Ya 12 Eylül 80 Darbesi mi ? Tamı tamına benzeri bir filmdi yine…
Öncesinde, basını, halkı v.s. çoğunluk Demirel’ci idi… Ama bir gecede birdenbire her şey değişivermişti gene. Bir gece öncesinin Demirel yalakaları, yağcıları, çıkarcıları bir anda Evren’ci oluvermişlerdi.
Üç yüz bine yakın kişi mahkemelere sürüklenmişti bu dönemde. Aralarından ellisi (biri 17 yaşında) de, idam sehpasına gönderilmişti.
***
Bakmayın 2020’nin ‘Yıldönümü’ gazete başlıklarına, makalelere v.s.
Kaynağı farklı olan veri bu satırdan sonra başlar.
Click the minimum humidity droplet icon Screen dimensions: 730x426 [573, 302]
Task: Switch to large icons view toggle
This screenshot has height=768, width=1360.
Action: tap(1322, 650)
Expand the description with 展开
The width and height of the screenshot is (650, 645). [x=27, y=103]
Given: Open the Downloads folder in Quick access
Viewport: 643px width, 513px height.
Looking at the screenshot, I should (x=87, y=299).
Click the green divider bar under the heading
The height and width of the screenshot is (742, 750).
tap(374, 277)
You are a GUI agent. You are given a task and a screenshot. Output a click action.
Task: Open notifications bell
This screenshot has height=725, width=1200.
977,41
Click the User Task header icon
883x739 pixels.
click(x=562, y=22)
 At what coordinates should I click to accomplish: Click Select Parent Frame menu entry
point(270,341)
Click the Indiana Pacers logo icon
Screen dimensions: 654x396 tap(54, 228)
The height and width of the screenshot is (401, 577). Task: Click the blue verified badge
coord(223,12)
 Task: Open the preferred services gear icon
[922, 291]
Çok merak ediyorsanız şayet, biraz arşiv karıştırın. Göreceksiniz 1980 Eylül’ü ve sonrasındaki Evren Paşa’ya heşa he çeken gazete başlıklarını da makaleleri de. Apışıp kalacaksınız bir anda ve bir kez daha soracaksınız kendi kendinize: “İnsan nasıl bu kadar dönek olabilir?” diye.
***
Şimdiki politikacılara ders oldu mu, oluyor mu geçmişte olup bitenler ? Buralarda, bazen, bir gecede her şeyin nasıl ters yüz olabileceğinin, hatta sonucun idam sehpası bile olabileceğinin farkında mıdırlar acaba ?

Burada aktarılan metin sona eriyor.